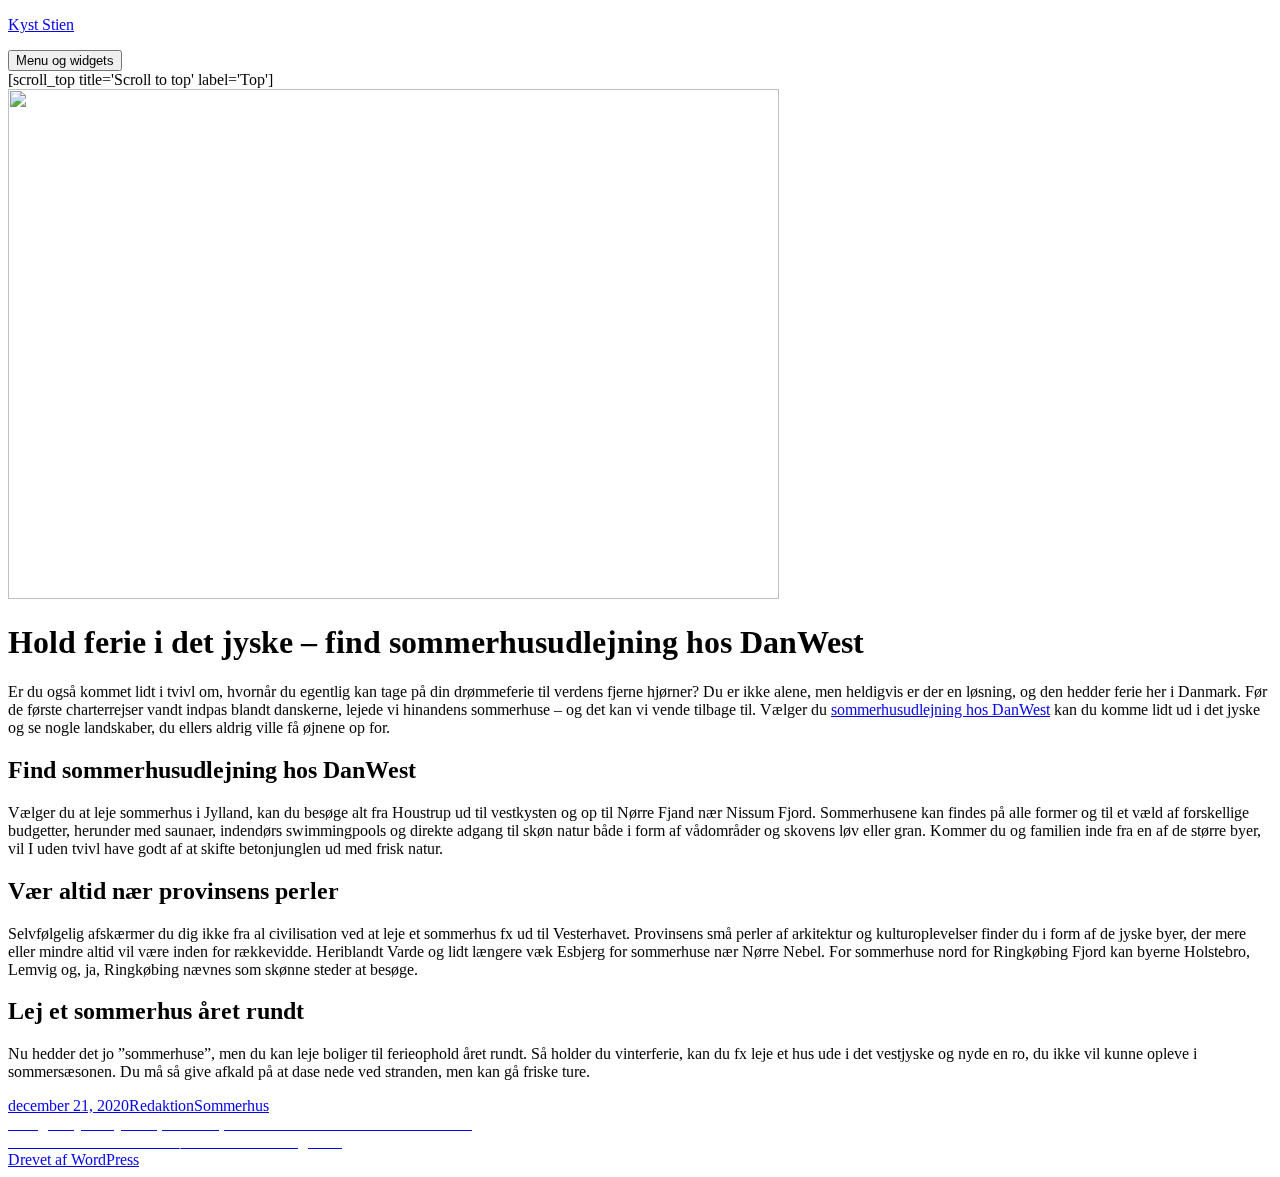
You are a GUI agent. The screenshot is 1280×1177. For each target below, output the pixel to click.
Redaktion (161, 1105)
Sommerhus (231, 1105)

######

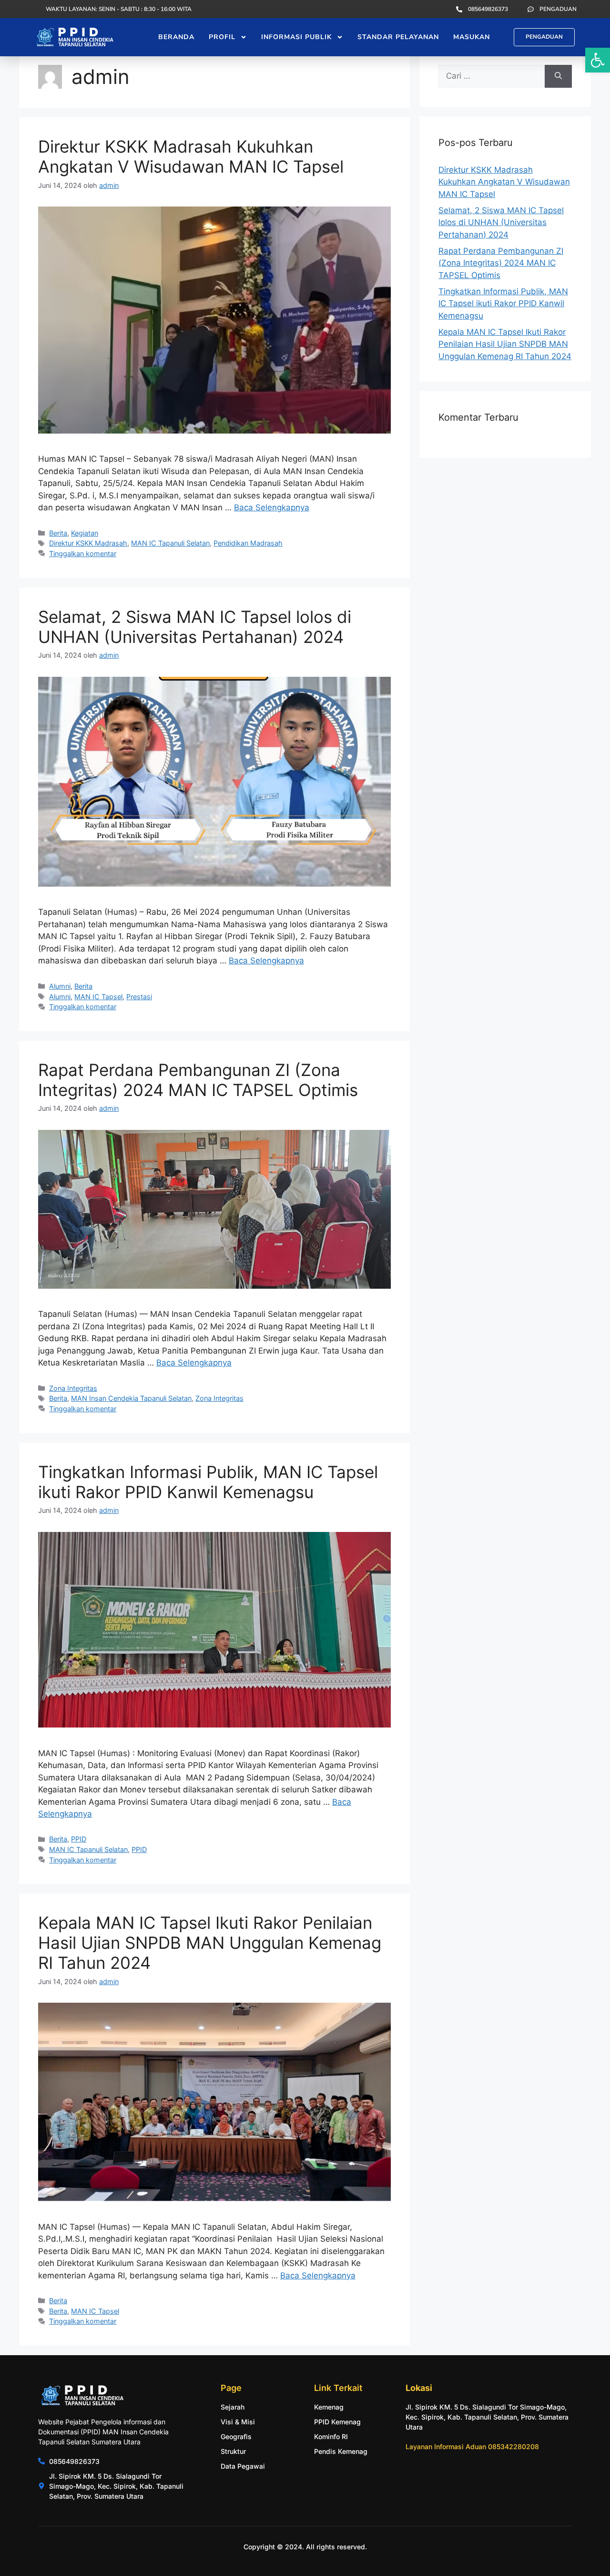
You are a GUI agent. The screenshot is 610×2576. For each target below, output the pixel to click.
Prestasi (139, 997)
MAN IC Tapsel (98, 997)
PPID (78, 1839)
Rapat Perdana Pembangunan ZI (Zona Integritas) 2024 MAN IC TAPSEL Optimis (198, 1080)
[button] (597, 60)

######

▶ What needs to be done:
Your answer should be the exact lines above from the one with "Rapat Perdana Pembangunan" through the one with "[button] (597, 60)", both included, and nothing besides.

▶ Task result:
Rapat Perdana Pembangunan ZI (Zona Integritas) 2024 MAN IC TAPSEL Optimis (198, 1080)
[button] (597, 60)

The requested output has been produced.